##### Extracted material

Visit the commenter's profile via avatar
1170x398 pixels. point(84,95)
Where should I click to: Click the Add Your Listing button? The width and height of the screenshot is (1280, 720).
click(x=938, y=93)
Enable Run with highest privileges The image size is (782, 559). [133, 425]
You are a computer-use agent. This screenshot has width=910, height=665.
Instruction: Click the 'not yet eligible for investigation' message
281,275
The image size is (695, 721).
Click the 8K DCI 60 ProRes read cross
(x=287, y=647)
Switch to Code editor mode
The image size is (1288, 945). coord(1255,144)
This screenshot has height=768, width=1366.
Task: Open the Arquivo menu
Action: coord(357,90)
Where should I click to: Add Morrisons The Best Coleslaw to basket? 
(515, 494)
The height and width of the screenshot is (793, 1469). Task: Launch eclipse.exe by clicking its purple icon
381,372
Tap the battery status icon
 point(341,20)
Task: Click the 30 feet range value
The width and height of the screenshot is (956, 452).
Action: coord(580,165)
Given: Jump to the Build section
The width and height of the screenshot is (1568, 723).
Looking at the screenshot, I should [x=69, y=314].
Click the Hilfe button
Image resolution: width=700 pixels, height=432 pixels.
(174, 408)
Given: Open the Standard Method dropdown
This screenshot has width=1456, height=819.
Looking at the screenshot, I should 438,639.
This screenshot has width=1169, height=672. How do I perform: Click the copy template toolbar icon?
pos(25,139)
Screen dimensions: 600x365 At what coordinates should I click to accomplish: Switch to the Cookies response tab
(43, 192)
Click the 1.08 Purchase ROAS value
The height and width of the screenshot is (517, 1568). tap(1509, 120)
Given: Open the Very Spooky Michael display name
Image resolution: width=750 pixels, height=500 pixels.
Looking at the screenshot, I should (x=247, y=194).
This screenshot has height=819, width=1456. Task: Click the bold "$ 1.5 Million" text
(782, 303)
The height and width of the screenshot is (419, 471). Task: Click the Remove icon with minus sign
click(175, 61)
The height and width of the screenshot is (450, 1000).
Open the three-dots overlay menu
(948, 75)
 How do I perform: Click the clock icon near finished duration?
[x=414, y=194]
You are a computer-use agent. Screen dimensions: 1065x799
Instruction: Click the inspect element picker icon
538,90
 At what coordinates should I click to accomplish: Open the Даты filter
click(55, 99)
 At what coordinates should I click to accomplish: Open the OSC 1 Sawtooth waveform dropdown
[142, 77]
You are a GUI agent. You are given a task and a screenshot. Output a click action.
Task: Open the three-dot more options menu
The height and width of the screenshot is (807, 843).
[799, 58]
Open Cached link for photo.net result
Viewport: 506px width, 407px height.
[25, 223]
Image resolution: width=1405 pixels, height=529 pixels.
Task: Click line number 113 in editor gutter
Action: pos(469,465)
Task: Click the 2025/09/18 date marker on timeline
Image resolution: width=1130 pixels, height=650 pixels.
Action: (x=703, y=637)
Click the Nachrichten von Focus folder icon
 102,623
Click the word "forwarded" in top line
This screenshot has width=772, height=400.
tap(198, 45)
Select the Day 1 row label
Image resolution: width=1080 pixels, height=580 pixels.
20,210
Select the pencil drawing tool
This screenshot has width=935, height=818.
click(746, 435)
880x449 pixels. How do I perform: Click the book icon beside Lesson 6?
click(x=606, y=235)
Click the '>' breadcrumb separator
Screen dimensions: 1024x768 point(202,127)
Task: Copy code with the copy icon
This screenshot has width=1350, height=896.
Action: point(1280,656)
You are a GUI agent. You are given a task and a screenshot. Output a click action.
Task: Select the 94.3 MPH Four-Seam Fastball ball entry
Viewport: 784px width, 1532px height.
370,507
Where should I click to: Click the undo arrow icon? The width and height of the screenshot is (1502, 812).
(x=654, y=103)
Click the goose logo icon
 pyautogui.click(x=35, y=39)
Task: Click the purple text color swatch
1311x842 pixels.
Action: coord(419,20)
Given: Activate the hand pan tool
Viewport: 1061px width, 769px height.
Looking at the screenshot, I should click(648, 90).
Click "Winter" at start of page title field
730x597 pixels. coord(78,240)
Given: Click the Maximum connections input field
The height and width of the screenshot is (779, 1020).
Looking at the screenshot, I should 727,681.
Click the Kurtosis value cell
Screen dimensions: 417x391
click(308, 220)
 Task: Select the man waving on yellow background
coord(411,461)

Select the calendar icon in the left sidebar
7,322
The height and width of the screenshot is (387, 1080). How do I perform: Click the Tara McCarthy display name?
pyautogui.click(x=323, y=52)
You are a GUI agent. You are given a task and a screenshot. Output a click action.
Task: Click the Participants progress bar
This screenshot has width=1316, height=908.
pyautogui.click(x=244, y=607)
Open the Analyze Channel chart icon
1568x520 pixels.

##########

Reproduce the material precisely, including every line.

Visit the commenter's profile via avatar
1170x398 pixels. point(84,95)
Where should I click to: Click the Add Your Listing button? The width and height of the screenshot is (1280, 720).
click(x=938, y=93)
Enable Run with highest privileges The image size is (782, 559). [133, 425]
You are a computer-use agent. This screenshot has width=910, height=665.
Instruction: Click the 'not yet eligible for investigation' message
281,275
The image size is (695, 721).
Click the 8K DCI 60 ProRes read cross
(x=287, y=647)
Switch to Code editor mode
The image size is (1288, 945). coord(1255,144)
This screenshot has height=768, width=1366.
Task: Open the Arquivo menu
Action: coord(357,90)
Where should I click to: Add Morrisons The Best Coleslaw to basket? 
(515, 494)
The height and width of the screenshot is (793, 1469). Task: Launch eclipse.exe by clicking its purple icon
381,372
Tap the battery status icon
 point(341,20)
Task: Click the 30 feet range value
The width and height of the screenshot is (956, 452).
Action: coord(580,165)
Given: Jump to the Build section
The width and height of the screenshot is (1568, 723).
Looking at the screenshot, I should [x=69, y=314].
Click the Hilfe button
Image resolution: width=700 pixels, height=432 pixels.
(174, 408)
Given: Open the Standard Method dropdown
This screenshot has width=1456, height=819.
Looking at the screenshot, I should 438,639.
This screenshot has width=1169, height=672. How do I perform: Click the copy template toolbar icon?
pos(25,139)
Screen dimensions: 600x365 At what coordinates should I click to accomplish: Switch to the Cookies response tab
(43, 192)
Click the 1.08 Purchase ROAS value
The height and width of the screenshot is (517, 1568). tap(1509, 120)
Given: Open the Very Spooky Michael display name
Image resolution: width=750 pixels, height=500 pixels.
Looking at the screenshot, I should (x=247, y=194).
This screenshot has height=819, width=1456. Task: Click the bold "$ 1.5 Million" text
(782, 303)
The height and width of the screenshot is (419, 471). Task: Click the Remove icon with minus sign
click(175, 61)
The height and width of the screenshot is (450, 1000).
Open the three-dots overlay menu
(948, 75)
 How do I perform: Click the clock icon near finished duration?
[x=414, y=194]
You are a computer-use agent. Screen dimensions: 1065x799
Instruction: Click the inspect element picker icon
538,90
 At what coordinates should I click to accomplish: Open the Даты filter
click(55, 99)
 At what coordinates should I click to accomplish: Open the OSC 1 Sawtooth waveform dropdown
[142, 77]
You are a GUI agent. You are given a task and a screenshot. Output a click action.
Task: Open the three-dot more options menu
The height and width of the screenshot is (807, 843).
[799, 58]
Open Cached link for photo.net result
Viewport: 506px width, 407px height.
[25, 223]
Image resolution: width=1405 pixels, height=529 pixels.
Task: Click line number 113 in editor gutter
Action: pos(469,465)
Task: Click the 2025/09/18 date marker on timeline
Image resolution: width=1130 pixels, height=650 pixels.
Action: (x=703, y=637)
Click the Nachrichten von Focus folder icon
 102,623
Click the word "forwarded" in top line
This screenshot has width=772, height=400.
tap(198, 45)
Select the Day 1 row label
Image resolution: width=1080 pixels, height=580 pixels.
20,210
Select the pencil drawing tool
This screenshot has width=935, height=818.
click(746, 435)
880x449 pixels. How do I perform: Click the book icon beside Lesson 6?
click(x=606, y=235)
Click the '>' breadcrumb separator
Screen dimensions: 1024x768 point(202,127)
Task: Copy code with the copy icon
This screenshot has width=1350, height=896.
Action: point(1280,656)
You are a GUI agent. You are given a task and a screenshot. Output a click action.
Task: Select the 94.3 MPH Four-Seam Fastball ball entry
Viewport: 784px width, 1532px height.
370,507
Where should I click to: Click the undo arrow icon? The width and height of the screenshot is (1502, 812).
(x=654, y=103)
Click the goose logo icon
 pyautogui.click(x=35, y=39)
Task: Click the purple text color swatch
1311x842 pixels.
Action: coord(419,20)
Given: Activate the hand pan tool
Viewport: 1061px width, 769px height.
Looking at the screenshot, I should click(648, 90).
Click "Winter" at start of page title field
730x597 pixels. coord(78,240)
Given: Click the Maximum connections input field
The height and width of the screenshot is (779, 1020).
Looking at the screenshot, I should 727,681.
Click the Kurtosis value cell
Screen dimensions: 417x391
click(308, 220)
 Task: Select the man waving on yellow background
coord(411,461)

Select the calendar icon in the left sidebar
7,322
The height and width of the screenshot is (387, 1080). How do I perform: Click the Tara McCarthy display name?
pyautogui.click(x=323, y=52)
You are a GUI agent. You are given a task and a screenshot. Output a click action.
Task: Click the Participants progress bar
This screenshot has width=1316, height=908.
pyautogui.click(x=244, y=607)
Open the Analyze Channel chart icon
1568x520 pixels.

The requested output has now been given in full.